REQUIRED WORK -
Please repeat nothing except the lines from the one containing "You are a GUI" through the end of the records, exactly and without pictures.

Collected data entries
Start of Block
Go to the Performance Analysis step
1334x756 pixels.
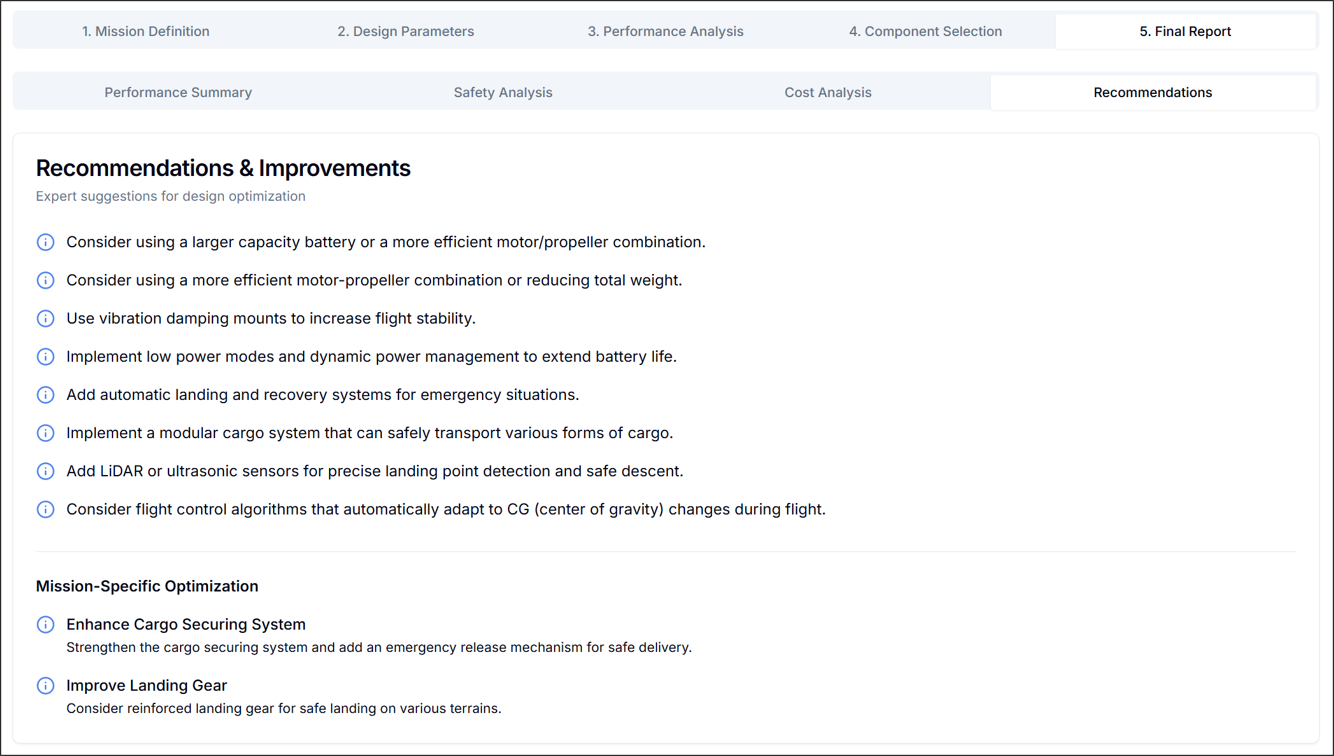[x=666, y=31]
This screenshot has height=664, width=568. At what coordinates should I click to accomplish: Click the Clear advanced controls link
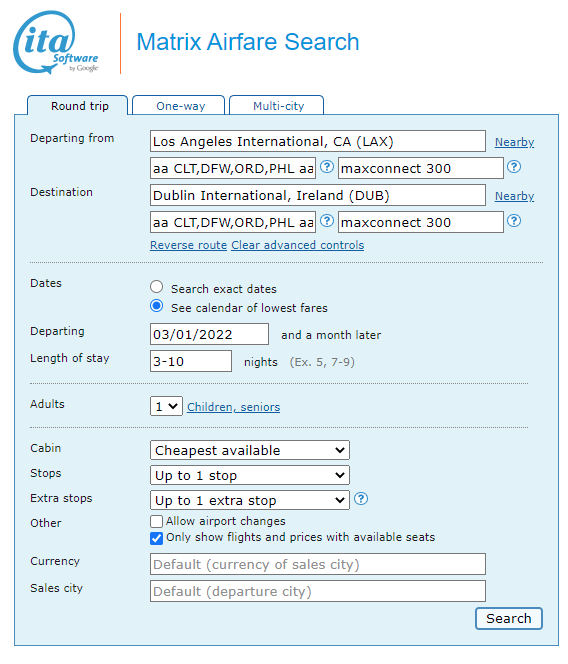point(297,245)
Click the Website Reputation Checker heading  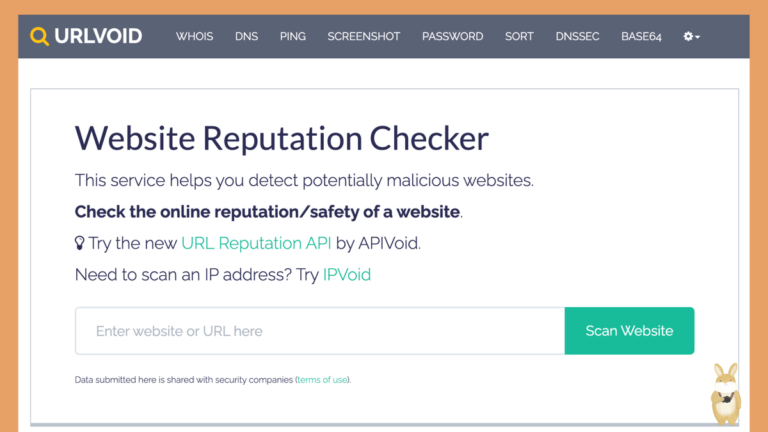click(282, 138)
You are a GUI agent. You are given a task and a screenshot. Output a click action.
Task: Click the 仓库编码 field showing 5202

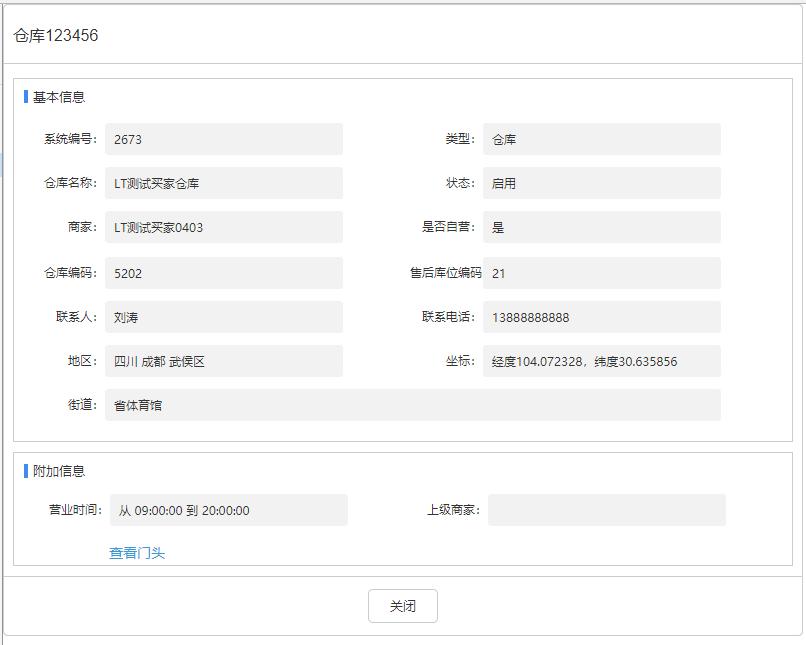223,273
End of Block
PROBLEM SOLUTION -
You are a GUI agent. You are given a task and a screenshot. Output a click action.
Task: Click the 仓库编码 field showing 5202

223,273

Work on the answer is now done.